As potencialidades agrícolas proporcionadas pela disponibilidade de uma
boa rede de irrigação e a boa gestão da qualidade dos
solos exigem acção esclarecida. Importa enfrentar o futuro
também na perspectiva de precaver os riscos e de mitigar os impactos.
É evidente a necessidade de aprofundar e acompanhar o plano de
ordenamento e utilização dos solos irrigados no perímetro
do Alqueva, acompanhando também o comportamento dos presentes
ecossistemas e os sistemas culturais tradicionais, face ao impacto
climatológico.
O assoreamento das albufeiras, que se repercute no tempo de vida útil
das mesmas, requer o seu desassoreamento a prazo; ora a análise desses
sedimentos oferece a possibilidade de investigar os mecanismos de erosão
e os processos químico-biológicos que operam nas bacias
hidrográficas a montante. Acresce que os materiais dragados, ricos em
nutrientes, se revelam de grande utilidade para a recuperação de
solos empobrecidos; esta metodologia pode desde já ser aplicada
às nossas albufeiras mais antigas.
A produção hidroeléctrica, não sendo determinante
num grande empreendimento de fins múltiplos, também é
importante, tendo em consideração a grande capacidade desta
barragem para a regularização sazonal (e parcialmente
inter-anual) do caudal do rio, e maior será essa importância
quando a barragem for utilizada também para o armazenamento de energia
da rede eléctrica. Com efeito, a barragem do Pedrógão, a
jusante de Alqueva, criará uma albufeira de contra-embalse cuja
operação, em regime reversível de turbinamento e bombagem
da central de Alqueva, possibilitará a recuperação dos
caudais utilizados por Alqueva na produção de energia
eléctrica e o armazenamento nesta de energia da rede eléctrica.

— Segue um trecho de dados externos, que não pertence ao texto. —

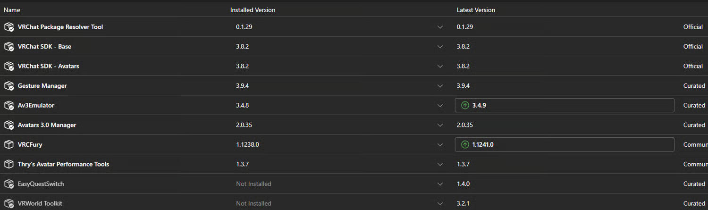
Task: Click the Latest Version column header
Action: pos(476,10)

Quer dizer que, com mais estudo e criatividade, não temos de recear o
futuro; o conhecimento científico, se apoiado e bem aplicado, pode
transformar o sentido das realidades, e até custos em benefícios.

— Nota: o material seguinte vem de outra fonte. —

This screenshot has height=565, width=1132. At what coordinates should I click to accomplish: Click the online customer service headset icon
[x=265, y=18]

Mas o futuro, como o acidentado percurso passado, não se encontra
facilitado, posta a aparente confusão ou conflito de
atribuições entre instituições com responsabilidade
directa ou indirecta na gestão do empreendimento, e posta a
agressividade de interesses económicos privados, com finalidades
privadas. A escassa acessibilidade pública à
informação científica e técnica teve e
poderá continuar a ter repercussões negativas na opinião
pública. E os estudos científicos de acompanhamento dos impactos
ambientais do empreendimento e de identificação de seus eventuais
riscos deverão ser apoiados.
O planeamento, o acompanhamento e a gestão dos grandes empreendimentos
hidráulicos de fins múltiplos são tarefas complexas que
requerem capacidade científica e técnica, a vigilância
cívica e o empenhamento político. Vamos a isso.

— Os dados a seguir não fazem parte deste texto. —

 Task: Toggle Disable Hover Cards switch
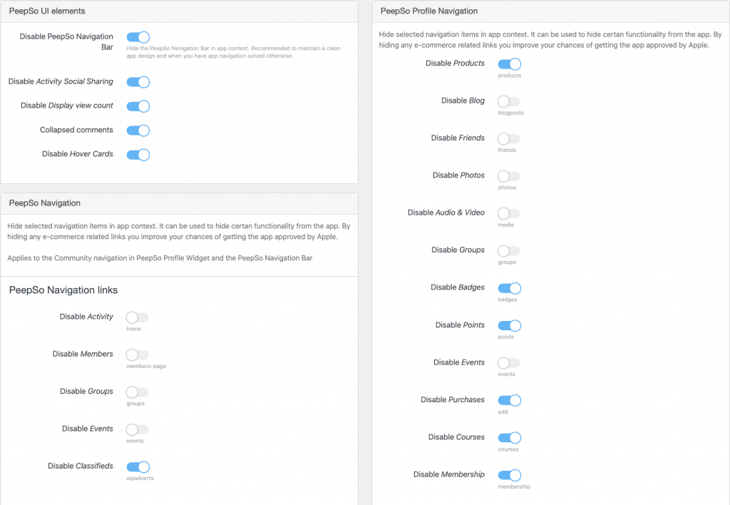click(138, 155)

Alqueva é um marco importante, mas não é o fim de um
caminho. O plano de rega do Alentejo não está ainda
concluído, em redes de distribuição e em albufeiras
secundárias. E o potencial hidroeléctrico no território
nacional ainda pode ser duplicado, embora a maioria dos grandes empreendimentos
esteja já realizada; algumas grandes centrais hidroeléctricas e
muitas de médio porte estão por realizar.
O país não poderá progredir sem valorizar os seus recursos
desses dois bens preciosos, sem os quais nem a vida social nem o progresso
económico se podem sustentar: a Água e a Energia.